## WHAT TO DO:
A. In the MariaDB issue page below on optimizing handler::binlog_log_row, restate the paragraph beginning "An assumption is made that 5ns appears" in a single shorter sentence that keeps its main facts.
B. Resume the MariaDB issue page on optimizing handler::binlog_log_row, shown below, and extend it past its last sentence.

## DOCUMENT TEXT:
□ □ □ □
[MDEV-33219] Optimize handler::binlog_log_row usage Created: 2024-01-10  Updated: 2024-01-31

Status: Stalled
Project: MariaDB Server
Component/s: Data Definition - Alter Table
Fix Version/s: 11.2

Type: Task Priority: Critical
Reporter: Nikita Malyavin Assignee: Nikita Malyavin
Resolution: Unresolved Votes: 0
Labels: online-ddl, performance

Attachments: File binlog_log_row (1).diff    

 Description   

MDEV-16329 adds a little per-row overhead related to the handler::binlog_log_row function.

1. A new function call.
2. what's more important, another double dispatch+branch table->s->online_alter_binlog != 0

A patch binlog_log_row (1).diff has been provided by monty however the impact has been put in doubt.
A few tests have been made to measure the performance impact of the original version and the supposed improvement.

Build options: gcc 13.2, DBUG=ON, WSREP=OFF, ASAN=0, -O3, -flto, -fuse-ld=mold

Note: rows_changed++ is included into the scope of measurement to avoid the conflicts during patching.

1. time measurement with std::chrono::high_resolution_clock.

commit is compared against the patched version.

Results:
Monty: 15ns avg
Nikita: 20ns avg

Also an approach was made to tune up likely/unlikely, which didn't change the situation.

An assumption is made that 5ns appears because of serialization that could be caused by high_resolution_clock, especially if it was implemented with a system call.

2. clock_gettime

clock_gettime should be implemented through vdso on linux, that is, avoiding any extra synchronization.

Results:
Monty: 15ns avg
Nikita: 20ns avg

The difference is still suspiciuosly big hinting that a syncronization is been made, or a misprediction constantly happens.
□ □ □ □
## PROVIDED INFORMATION:
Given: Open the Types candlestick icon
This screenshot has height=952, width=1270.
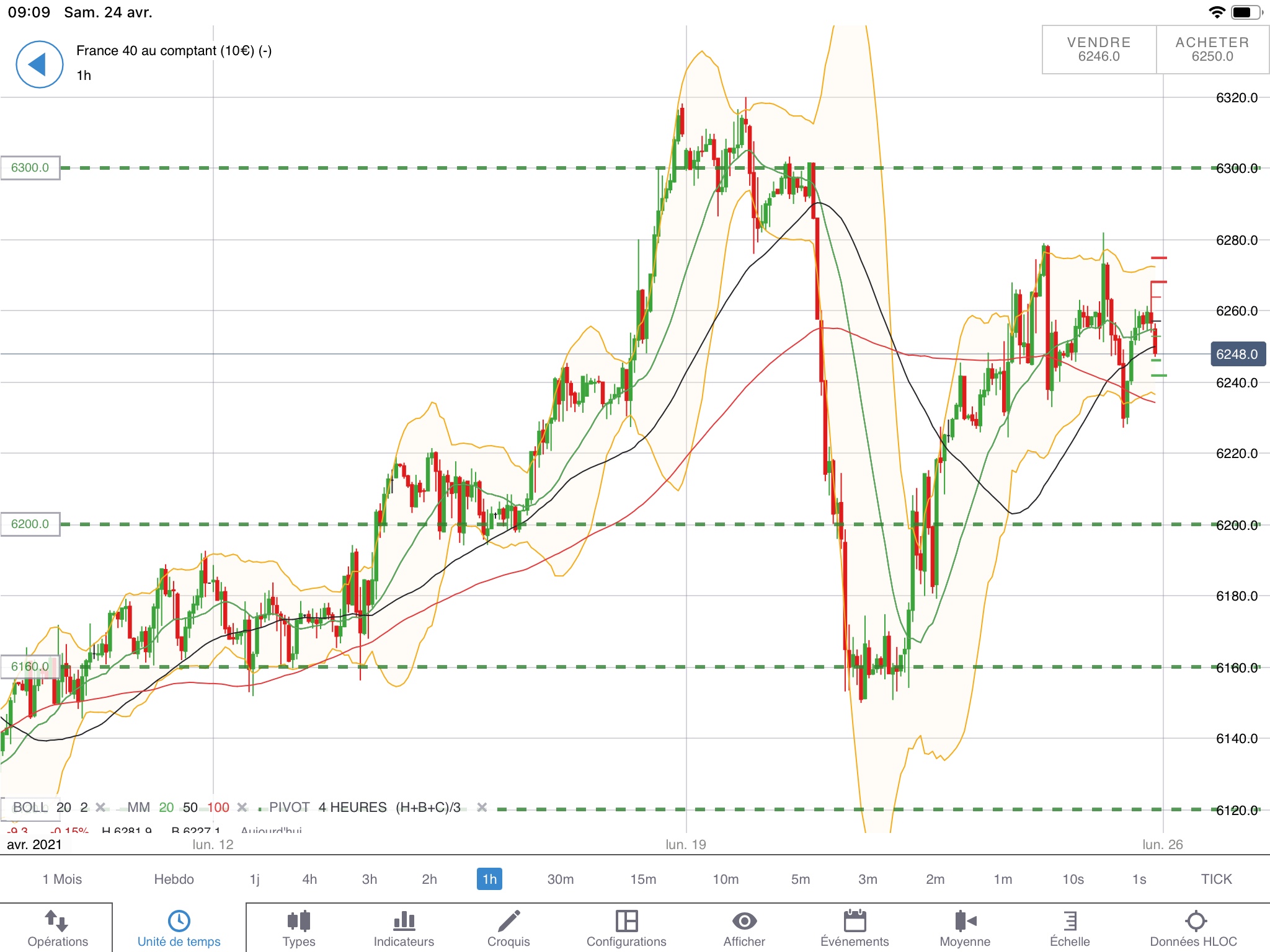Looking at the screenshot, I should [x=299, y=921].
□ □ □ □
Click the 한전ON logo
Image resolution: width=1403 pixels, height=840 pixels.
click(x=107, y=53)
□ □ □ □
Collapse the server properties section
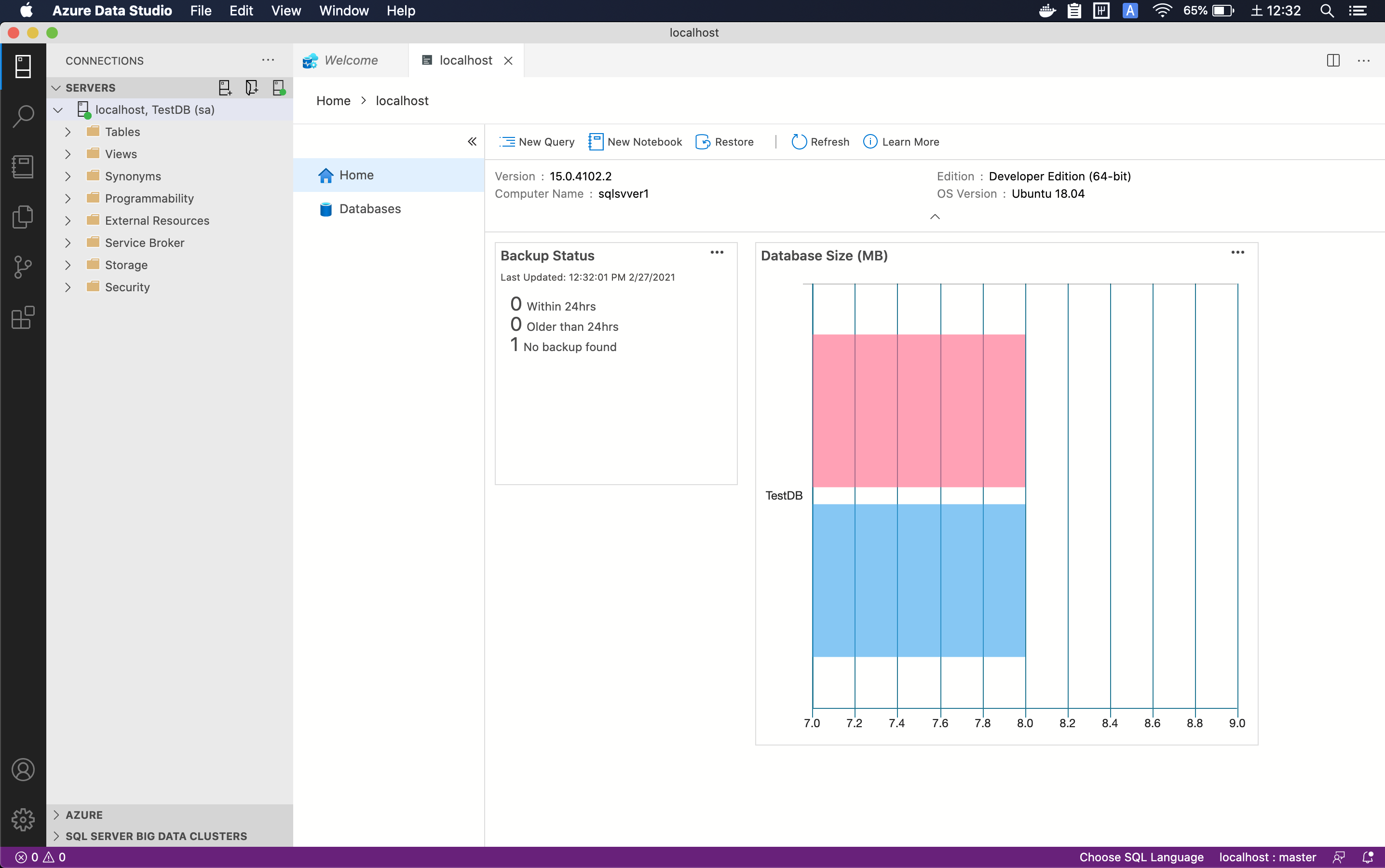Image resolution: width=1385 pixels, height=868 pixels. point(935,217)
□ □ □ □
## ANSWERS BY TASK:
A. The 5ns gap may come from serialization caused by high_resolution_clock, especially if that clock uses a system call.

B.
Later turned out that clock_gettime is also not helpful when a non-synchronized measurement is had to be made:
https://bert-hubert.blogspot.com/2017/03/on-linux-vdso-and-clockgettime.html
https://btorpey.github.io/blog/2014/02/18/clock-sources-in-linux/

3. rdtsc

In comparison with the rest rdtsc does not make any synchronization.
https://bert-hubert.blogspot.com/2017/03/on-linux-vdso-and-clockgettime.html
https://btorpey.github.io/blog/2014/02/18/clock-sources-in-linux/

commit

Monty: 45 cycles
Nikita: 45 cycles

Now we see that a cost of roughly having an extra if + function call is negligible, unless a synchronization follows.

Note: rdtscp is supposed to be a wrong indicator, exactly since it involves some synchronization. We don't need to know how long the operation takes synchronized, but an actual impact rather, which requires the measurement to be unintrusive.

Does the compiler generate an efficient code?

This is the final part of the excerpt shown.